• **ACTIVITY**
In the entries below, which lines run from the one containing "Image resolution: width=1456, height=2522." to the one containing "Nieuwsbrief (314, 2151)"? Copy exactly those lines, ends included, and no others.

• **DATA EXTRACT**
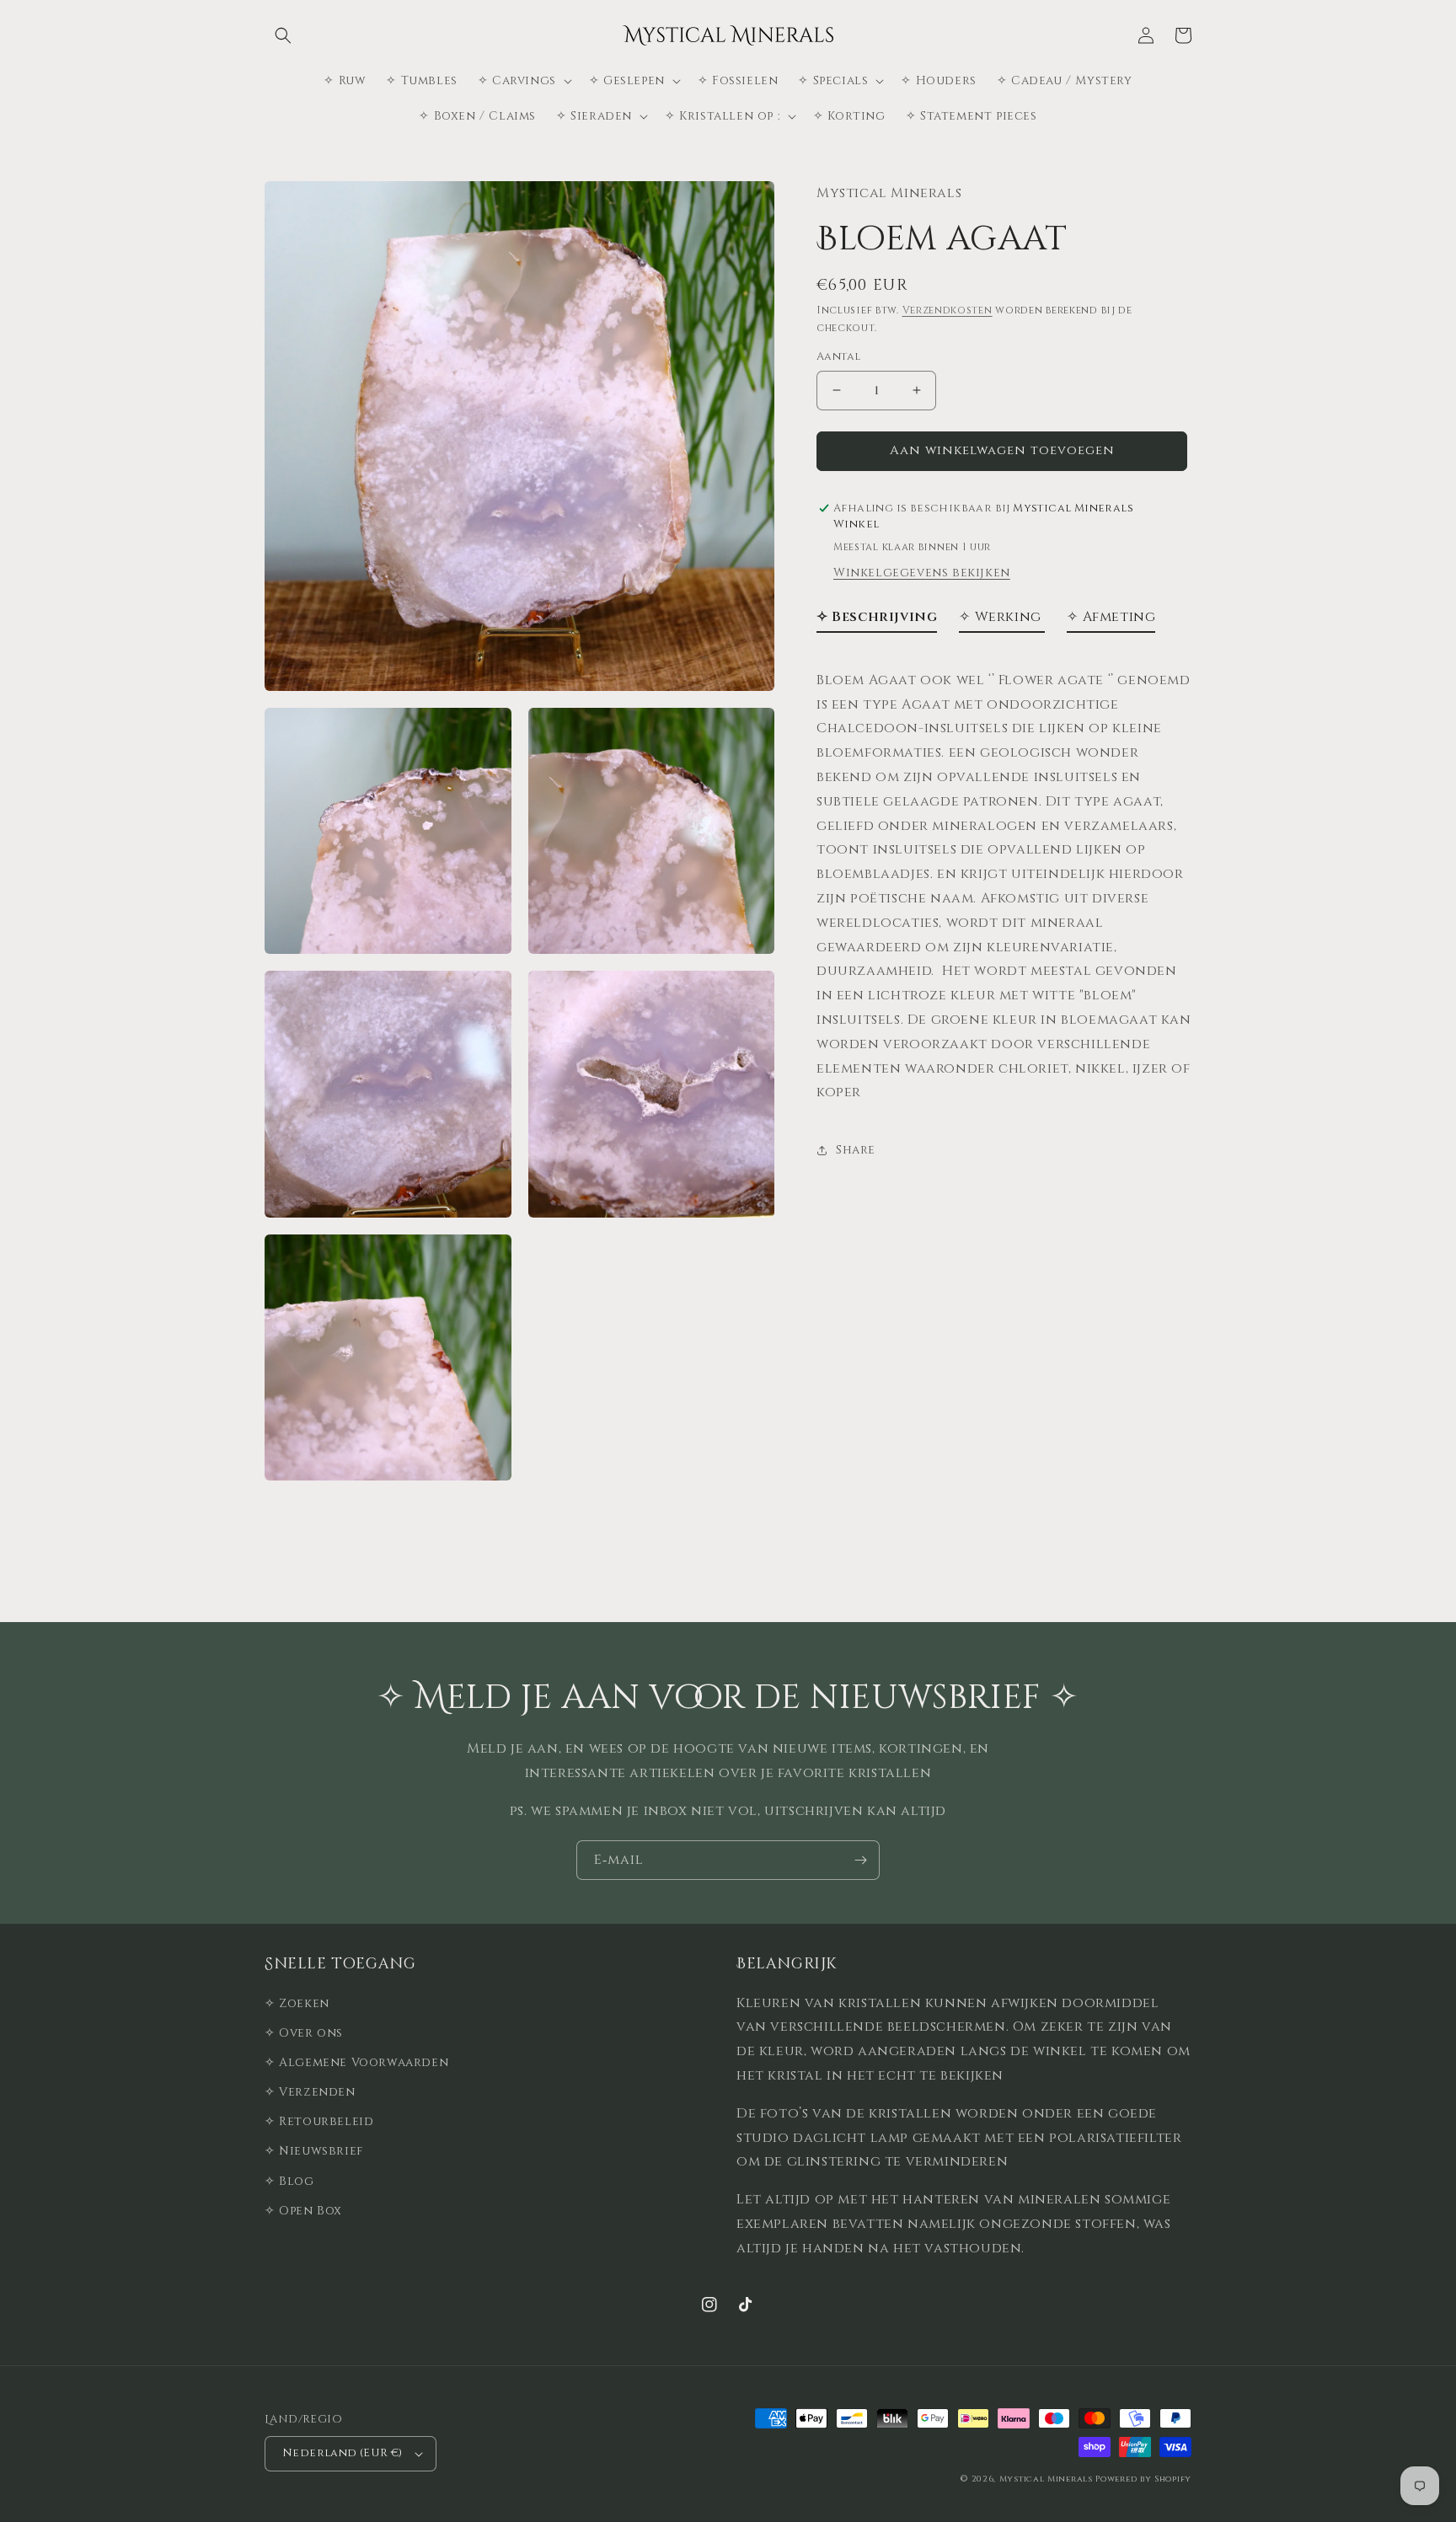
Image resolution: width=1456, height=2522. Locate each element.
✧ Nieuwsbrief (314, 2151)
---
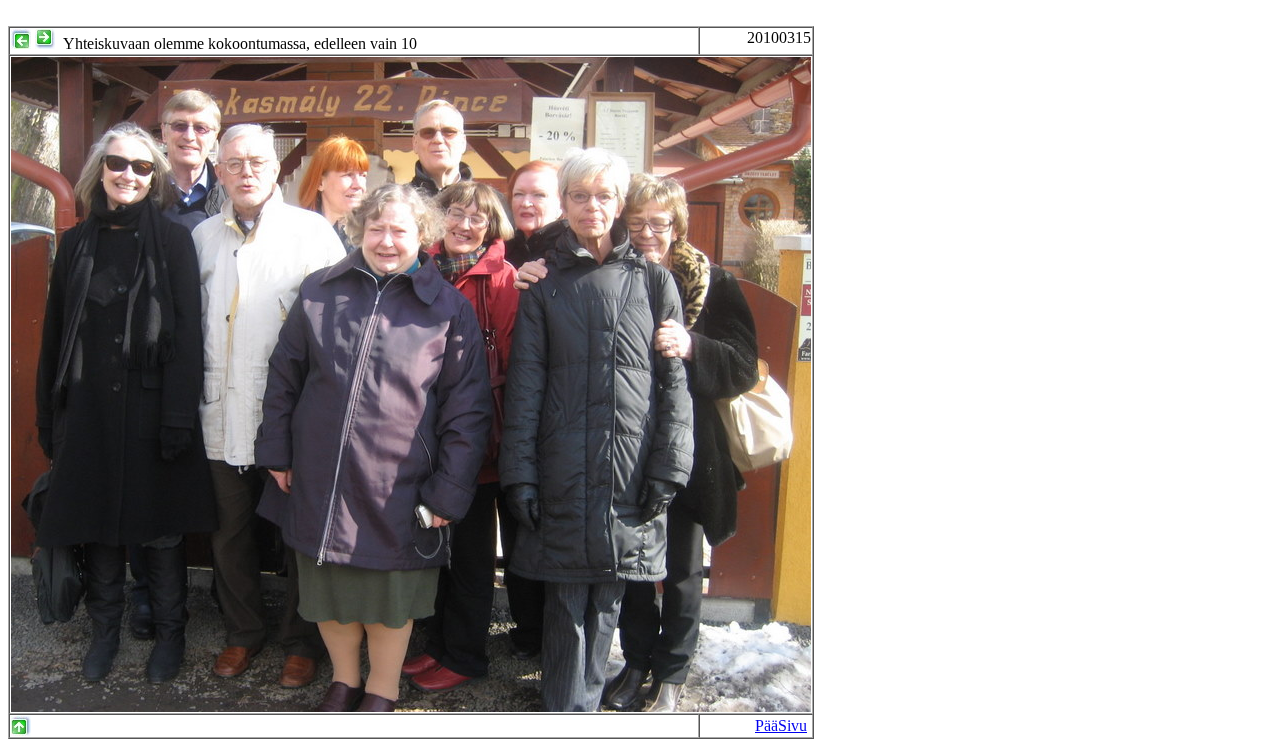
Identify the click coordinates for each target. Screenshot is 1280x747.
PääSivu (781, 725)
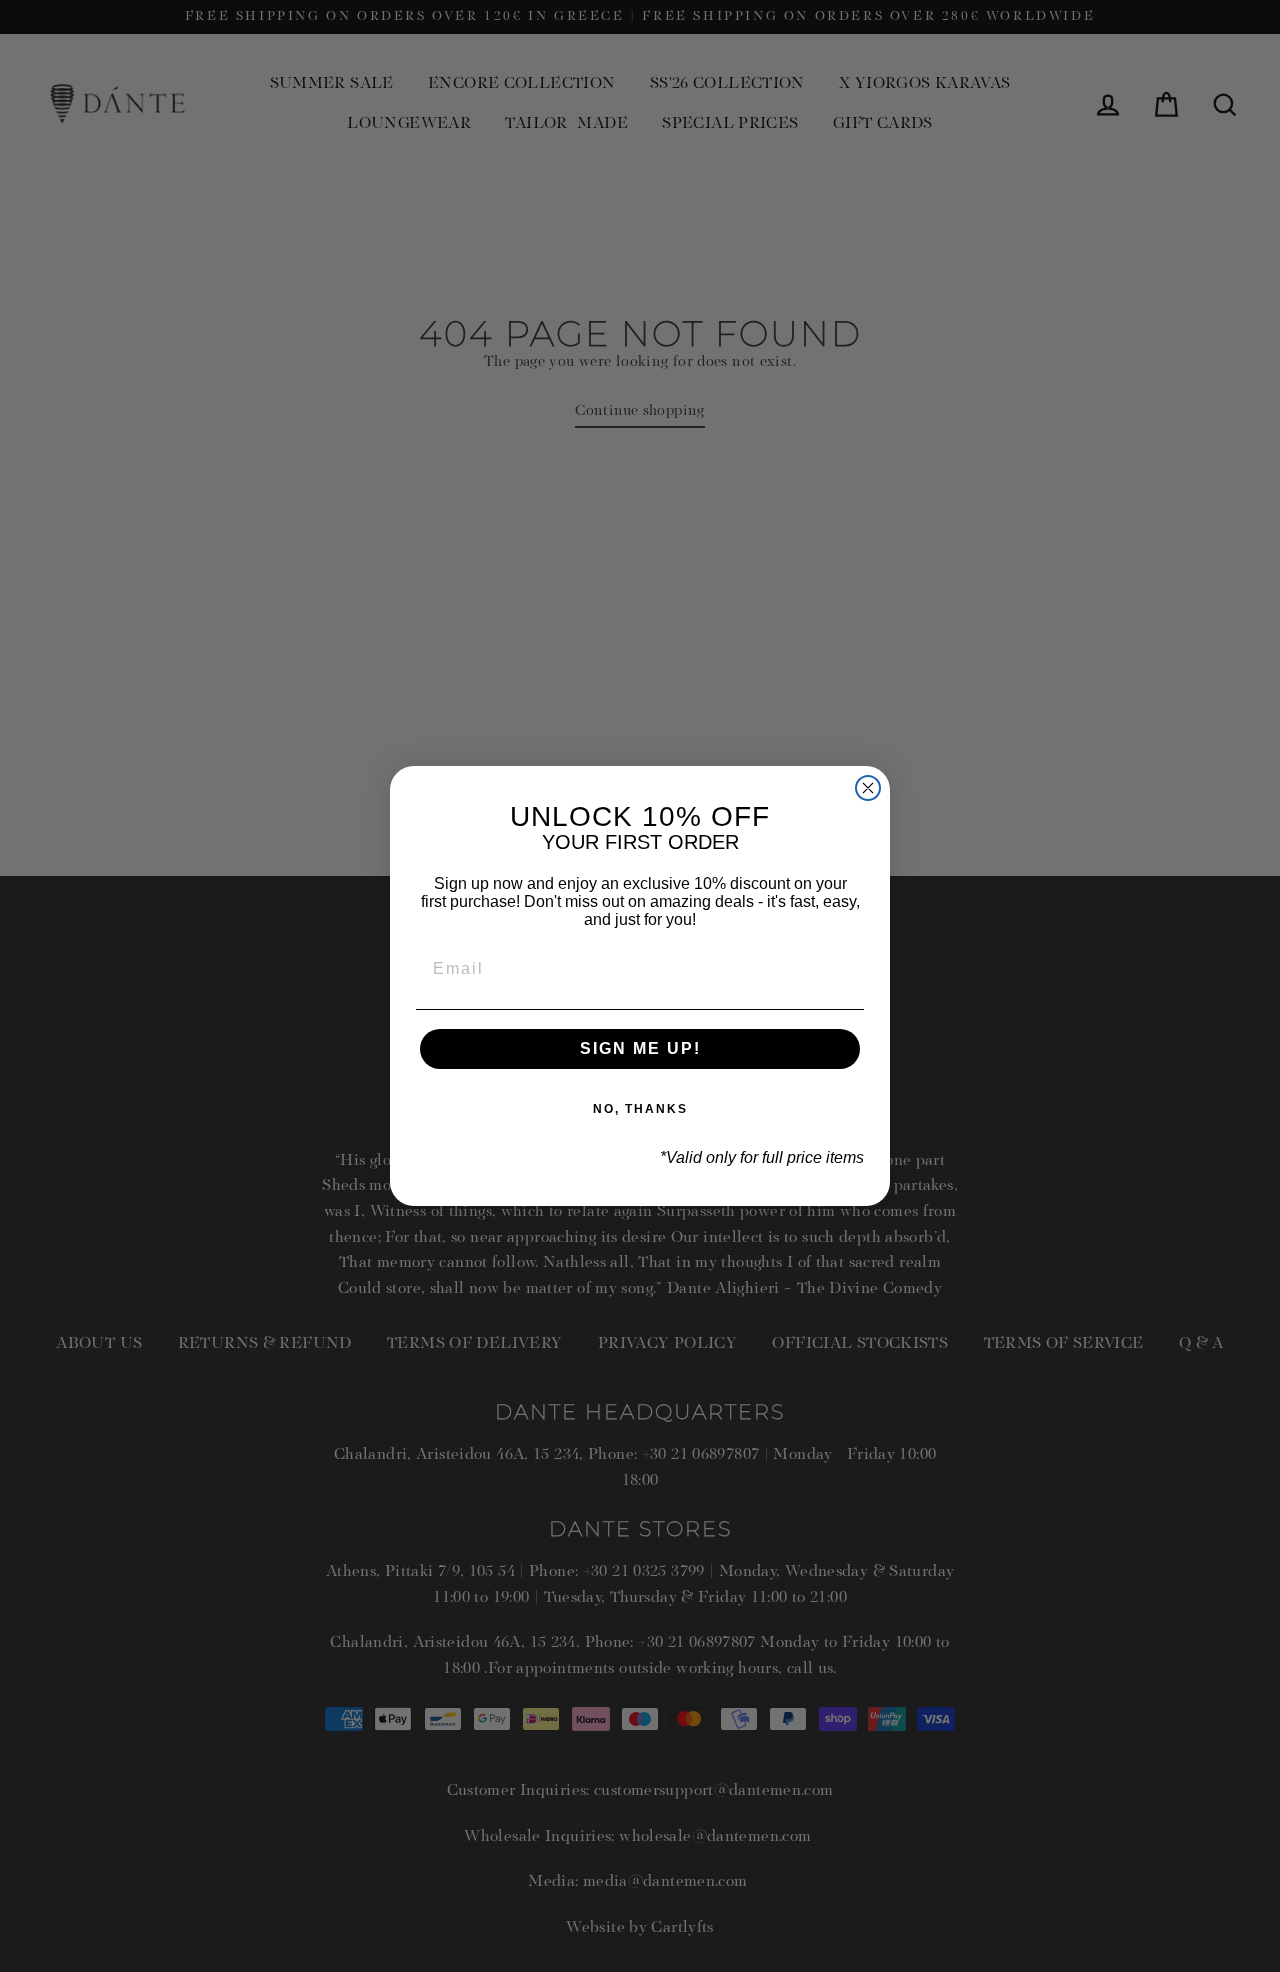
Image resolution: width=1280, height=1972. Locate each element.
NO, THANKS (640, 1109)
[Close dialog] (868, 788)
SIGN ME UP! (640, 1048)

• **RESPONSE TO THE EXERCISE**
Image resolution: width=1456, height=2522. Locate each element.
✧ Nieuwsbrief (314, 2151)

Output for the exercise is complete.